本書はそんな電卓の50年を、写真で振り返る一冊。著者は電卓の蒐集家。これまでに国内外あわせて1000以上の電卓を集めてきたそうだ。ちなみにその大部分は、著者のサイト「電卓博物館」でも見ることができる。
一口に電卓と言っても、その種類は多岐にわたる。本書では、モダンデザイン電卓、ヴィンテージ・デスクトップ電卓、ヴィンテージ・ポケット電卓、ヴィンテージ・複合電卓、おもしろ電卓の5つのカテゴリーに分けて紹介されている。

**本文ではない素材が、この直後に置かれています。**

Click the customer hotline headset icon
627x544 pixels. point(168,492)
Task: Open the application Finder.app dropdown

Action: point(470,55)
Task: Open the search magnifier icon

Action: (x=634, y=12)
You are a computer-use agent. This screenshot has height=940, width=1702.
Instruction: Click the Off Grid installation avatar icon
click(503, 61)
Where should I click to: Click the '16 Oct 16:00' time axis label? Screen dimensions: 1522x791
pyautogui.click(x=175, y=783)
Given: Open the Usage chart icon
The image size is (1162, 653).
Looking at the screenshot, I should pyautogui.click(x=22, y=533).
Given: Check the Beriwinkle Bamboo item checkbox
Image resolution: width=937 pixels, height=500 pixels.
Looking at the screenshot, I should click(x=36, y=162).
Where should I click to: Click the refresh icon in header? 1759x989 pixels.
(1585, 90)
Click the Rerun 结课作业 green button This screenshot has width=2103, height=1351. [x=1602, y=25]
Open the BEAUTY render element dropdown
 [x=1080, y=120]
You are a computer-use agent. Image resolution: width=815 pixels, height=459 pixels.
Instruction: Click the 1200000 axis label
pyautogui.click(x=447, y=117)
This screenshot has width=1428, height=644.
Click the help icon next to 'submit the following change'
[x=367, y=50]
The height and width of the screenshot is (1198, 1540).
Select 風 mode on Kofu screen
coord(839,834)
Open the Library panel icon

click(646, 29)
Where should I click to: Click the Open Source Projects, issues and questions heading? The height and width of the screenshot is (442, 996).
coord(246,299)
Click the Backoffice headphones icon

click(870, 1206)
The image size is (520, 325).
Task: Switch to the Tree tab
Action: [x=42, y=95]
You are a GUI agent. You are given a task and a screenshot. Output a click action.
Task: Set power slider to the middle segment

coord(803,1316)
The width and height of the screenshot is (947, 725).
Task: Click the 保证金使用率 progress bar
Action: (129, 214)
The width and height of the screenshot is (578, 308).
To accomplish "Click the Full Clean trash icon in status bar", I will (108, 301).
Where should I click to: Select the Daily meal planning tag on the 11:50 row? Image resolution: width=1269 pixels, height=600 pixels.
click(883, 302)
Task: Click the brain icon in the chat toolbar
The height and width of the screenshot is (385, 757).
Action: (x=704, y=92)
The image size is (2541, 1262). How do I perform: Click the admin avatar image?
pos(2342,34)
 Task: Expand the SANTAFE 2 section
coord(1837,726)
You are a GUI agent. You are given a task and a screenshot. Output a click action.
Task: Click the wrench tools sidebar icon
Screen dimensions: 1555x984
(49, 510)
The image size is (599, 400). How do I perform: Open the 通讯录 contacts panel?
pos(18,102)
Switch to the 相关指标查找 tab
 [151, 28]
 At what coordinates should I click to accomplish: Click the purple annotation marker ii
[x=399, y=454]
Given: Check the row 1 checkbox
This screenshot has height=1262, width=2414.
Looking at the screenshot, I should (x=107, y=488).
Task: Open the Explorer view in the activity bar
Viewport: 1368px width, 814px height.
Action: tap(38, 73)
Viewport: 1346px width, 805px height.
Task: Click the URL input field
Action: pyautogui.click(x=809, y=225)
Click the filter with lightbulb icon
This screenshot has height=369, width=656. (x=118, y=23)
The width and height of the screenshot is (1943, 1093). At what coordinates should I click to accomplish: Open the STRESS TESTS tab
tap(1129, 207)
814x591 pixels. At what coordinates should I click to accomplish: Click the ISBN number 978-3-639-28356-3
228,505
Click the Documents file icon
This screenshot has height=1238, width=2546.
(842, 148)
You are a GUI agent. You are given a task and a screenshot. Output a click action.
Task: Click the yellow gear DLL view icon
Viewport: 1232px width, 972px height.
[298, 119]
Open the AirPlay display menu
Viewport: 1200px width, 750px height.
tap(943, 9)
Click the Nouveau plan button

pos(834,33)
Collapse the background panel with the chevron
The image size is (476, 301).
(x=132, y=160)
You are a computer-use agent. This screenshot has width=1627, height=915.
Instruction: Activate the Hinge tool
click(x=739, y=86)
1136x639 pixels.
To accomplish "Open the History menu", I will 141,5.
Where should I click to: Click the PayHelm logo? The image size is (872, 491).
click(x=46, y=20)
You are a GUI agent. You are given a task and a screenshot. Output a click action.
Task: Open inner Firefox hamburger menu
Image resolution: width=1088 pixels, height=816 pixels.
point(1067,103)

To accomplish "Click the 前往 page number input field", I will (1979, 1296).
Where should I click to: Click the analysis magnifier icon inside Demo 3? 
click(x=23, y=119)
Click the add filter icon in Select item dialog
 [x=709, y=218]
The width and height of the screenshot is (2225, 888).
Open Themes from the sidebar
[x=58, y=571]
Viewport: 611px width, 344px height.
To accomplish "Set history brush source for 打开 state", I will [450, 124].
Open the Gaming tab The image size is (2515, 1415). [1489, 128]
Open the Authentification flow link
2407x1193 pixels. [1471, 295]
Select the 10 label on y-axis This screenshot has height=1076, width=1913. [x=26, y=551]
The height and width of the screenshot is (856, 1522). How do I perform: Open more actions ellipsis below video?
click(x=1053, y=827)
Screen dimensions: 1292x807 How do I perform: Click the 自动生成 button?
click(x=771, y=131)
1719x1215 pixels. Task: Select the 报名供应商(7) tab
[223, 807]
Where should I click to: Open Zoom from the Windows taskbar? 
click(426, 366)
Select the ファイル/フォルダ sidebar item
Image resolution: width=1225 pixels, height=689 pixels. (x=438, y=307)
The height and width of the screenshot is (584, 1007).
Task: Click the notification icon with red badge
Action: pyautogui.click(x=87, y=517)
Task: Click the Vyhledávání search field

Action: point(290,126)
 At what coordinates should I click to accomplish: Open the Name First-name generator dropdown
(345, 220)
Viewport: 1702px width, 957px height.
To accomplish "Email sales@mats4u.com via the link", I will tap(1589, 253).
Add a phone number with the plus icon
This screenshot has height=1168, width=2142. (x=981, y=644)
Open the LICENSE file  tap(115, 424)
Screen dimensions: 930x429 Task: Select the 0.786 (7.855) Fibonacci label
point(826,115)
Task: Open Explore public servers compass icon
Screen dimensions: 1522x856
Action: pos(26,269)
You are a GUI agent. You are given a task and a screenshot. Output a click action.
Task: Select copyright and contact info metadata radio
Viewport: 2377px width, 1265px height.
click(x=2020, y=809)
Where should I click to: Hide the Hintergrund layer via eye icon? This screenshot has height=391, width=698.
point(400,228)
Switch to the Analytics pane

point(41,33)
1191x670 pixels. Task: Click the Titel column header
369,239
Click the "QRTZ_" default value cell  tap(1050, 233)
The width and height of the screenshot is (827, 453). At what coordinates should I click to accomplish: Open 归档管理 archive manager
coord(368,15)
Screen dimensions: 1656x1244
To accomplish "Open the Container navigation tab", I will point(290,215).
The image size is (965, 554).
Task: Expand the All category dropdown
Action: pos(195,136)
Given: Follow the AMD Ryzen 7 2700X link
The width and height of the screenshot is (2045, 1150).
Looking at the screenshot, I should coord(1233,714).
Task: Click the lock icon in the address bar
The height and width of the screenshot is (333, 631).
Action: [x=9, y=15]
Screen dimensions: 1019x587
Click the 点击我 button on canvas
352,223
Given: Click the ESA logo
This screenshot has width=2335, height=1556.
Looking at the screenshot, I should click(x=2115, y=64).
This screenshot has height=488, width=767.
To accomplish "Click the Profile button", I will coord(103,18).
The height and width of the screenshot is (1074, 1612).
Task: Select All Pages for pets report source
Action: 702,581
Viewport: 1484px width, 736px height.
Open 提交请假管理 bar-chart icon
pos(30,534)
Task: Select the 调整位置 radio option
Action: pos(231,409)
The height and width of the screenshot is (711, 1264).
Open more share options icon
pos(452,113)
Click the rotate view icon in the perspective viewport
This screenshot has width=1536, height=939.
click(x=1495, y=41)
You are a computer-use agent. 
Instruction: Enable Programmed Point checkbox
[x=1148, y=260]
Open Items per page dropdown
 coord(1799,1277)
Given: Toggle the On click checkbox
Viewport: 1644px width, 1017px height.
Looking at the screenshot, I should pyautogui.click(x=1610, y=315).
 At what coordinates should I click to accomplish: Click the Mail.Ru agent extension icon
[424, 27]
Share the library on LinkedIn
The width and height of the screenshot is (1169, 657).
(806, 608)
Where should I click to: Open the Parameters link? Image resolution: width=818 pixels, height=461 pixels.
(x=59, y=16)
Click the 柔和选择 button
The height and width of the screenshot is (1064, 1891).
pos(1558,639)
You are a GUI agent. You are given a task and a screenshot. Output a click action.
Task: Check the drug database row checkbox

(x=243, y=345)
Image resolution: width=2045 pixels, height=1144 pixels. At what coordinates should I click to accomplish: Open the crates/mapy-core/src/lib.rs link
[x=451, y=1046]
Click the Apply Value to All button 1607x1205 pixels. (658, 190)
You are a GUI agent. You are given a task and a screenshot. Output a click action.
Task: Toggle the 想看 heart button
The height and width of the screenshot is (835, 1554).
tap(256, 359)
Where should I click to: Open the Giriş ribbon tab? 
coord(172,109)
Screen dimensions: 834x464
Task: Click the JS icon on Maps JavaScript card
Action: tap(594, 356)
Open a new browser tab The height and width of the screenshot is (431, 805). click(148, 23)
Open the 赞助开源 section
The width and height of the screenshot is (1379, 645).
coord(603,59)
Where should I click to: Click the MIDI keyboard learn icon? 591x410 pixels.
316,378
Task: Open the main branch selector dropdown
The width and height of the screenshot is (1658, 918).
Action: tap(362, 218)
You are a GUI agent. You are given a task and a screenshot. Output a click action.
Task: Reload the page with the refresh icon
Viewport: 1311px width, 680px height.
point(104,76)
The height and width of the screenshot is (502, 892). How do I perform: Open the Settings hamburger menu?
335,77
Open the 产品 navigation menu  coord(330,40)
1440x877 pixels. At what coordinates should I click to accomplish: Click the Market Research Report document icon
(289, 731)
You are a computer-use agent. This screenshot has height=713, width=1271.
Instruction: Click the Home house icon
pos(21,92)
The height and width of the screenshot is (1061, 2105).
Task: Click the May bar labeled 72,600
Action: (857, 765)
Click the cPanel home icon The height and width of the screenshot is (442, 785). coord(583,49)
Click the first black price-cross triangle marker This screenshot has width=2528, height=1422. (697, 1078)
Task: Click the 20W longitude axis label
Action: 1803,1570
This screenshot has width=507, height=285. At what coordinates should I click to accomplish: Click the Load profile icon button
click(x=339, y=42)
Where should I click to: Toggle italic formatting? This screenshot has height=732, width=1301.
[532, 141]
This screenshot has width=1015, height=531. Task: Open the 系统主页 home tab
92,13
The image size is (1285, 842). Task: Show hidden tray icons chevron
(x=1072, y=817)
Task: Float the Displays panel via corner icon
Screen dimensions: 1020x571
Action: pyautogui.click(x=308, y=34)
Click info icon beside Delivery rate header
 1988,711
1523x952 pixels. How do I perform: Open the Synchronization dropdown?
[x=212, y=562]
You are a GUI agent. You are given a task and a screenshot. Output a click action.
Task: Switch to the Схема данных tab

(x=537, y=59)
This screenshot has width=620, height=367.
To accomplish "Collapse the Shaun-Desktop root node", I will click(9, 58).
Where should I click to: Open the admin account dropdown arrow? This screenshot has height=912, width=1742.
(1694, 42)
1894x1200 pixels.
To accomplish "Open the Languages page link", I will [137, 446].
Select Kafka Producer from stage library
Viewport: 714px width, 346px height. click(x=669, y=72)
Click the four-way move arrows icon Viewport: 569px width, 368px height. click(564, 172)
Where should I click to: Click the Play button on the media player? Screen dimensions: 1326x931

日本の電卓史に燦然と輝くのは、1972年に発売されたカシオミニ。3万円程度が平均的な価格であった時代に12,800円という常識破りな低価格を打ち出し、いわゆるポケット電卓の定番商品となったそうだ。
そのほか、複合電卓のカテゴリーでも、ゲーム付き、音声読み上げ、ラジオ付きなどの機能が1980年代の段階で登場しており、まるでスマホの祖先を見ているようでもある。
今や、すっかりスマホやPCの一機能として取り込まれ、偏在化してしまった電卓。ひょっとしたら現在の姿こそが衰退ではなく、進化の最終形ということなのかもしれない。